Says who? You? You're gonna have to do better than that.
And? Organic change is a GOOD thing. It shows that the characters have grown and experienced new things. By your logic, the X-Men should have stopped adding members after the original 5. That would mean no Wolverine, Storm, Colossus, Nightcrawler, Psylocke, Kitty Pryde, Rogue, Gambit, etc.
Comics, as an industry, is built on the contributions not just of the first writer to ever write a character/team, but of all the writers after that.

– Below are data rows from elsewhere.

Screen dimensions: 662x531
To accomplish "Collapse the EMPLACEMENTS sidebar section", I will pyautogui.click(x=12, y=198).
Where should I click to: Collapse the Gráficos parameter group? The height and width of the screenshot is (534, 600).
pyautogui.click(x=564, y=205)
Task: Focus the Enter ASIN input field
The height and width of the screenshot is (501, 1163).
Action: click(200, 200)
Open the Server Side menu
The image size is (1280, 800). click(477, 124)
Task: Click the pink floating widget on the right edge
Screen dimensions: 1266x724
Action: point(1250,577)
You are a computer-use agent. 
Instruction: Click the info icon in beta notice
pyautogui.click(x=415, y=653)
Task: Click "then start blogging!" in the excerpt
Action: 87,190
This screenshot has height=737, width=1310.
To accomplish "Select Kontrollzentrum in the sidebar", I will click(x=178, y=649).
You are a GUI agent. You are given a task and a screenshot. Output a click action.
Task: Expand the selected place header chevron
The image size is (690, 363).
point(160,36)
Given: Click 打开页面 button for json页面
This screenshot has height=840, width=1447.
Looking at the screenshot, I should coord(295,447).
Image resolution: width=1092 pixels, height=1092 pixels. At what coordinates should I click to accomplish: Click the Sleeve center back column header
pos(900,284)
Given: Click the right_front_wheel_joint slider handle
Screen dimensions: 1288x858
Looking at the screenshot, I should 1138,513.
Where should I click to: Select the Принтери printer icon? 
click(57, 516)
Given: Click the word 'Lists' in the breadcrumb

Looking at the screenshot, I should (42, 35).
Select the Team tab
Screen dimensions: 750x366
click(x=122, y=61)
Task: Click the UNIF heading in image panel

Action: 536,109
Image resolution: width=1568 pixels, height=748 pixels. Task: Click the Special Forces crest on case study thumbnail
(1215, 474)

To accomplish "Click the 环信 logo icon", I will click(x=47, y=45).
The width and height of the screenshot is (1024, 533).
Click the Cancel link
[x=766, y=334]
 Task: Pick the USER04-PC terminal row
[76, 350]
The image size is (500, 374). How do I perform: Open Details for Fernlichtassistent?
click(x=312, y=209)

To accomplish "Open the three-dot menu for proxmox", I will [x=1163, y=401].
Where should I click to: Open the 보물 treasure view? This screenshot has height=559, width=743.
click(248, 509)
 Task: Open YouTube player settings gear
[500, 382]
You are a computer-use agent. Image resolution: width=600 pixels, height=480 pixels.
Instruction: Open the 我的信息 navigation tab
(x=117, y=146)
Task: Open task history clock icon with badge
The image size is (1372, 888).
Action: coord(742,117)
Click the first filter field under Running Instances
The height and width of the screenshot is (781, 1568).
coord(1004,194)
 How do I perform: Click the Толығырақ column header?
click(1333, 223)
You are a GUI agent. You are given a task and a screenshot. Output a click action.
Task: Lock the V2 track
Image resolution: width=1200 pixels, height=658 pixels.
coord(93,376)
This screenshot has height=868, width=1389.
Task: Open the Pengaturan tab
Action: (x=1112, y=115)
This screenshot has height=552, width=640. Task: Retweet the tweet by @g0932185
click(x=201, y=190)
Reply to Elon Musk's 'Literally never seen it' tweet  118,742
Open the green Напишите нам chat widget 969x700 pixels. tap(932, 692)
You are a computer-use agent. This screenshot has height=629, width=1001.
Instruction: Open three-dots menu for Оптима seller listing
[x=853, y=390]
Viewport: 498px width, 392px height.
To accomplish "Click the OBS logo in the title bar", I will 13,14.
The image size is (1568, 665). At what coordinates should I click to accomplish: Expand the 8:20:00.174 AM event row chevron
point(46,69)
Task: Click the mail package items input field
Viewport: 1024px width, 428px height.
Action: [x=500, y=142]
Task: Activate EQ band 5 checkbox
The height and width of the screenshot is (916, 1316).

When you strip away the contributions of all the different writers to the mythology of the team (under the guise of "returning to basics"), whether its the JSA or the X-Men or the JLA or the Avengers, you cheapen the final product.
Last edited by Green Goblin of Sector 2814; 10-10-2016 at 03:33 PM.
I hate to agree with Trey, but since we don't have a JSA yet, it's a little premature to also demand the legacy characters.
Let's see if / what we get first from DC. If they're grabbed from a point of time where they are still relatively young and brought forward to the present, there would be no point in introducing the next generation legacy right way. (Where would they come from in the first place?)
It is probably simpler to just restore the pre flashpoint history rather than go thru these convolutions just to bring back the jsa and its legacies.
So, why is DC bothering to integrate certain things into what they had already been publishing during the past +/-five years of the New 52 if they're just going to DUMP IT ALL and return to the pre-Flashpoint DC continuities anyway?
Answer: THEY AREN'T TOTALLY ABANDONING THE NEW 52.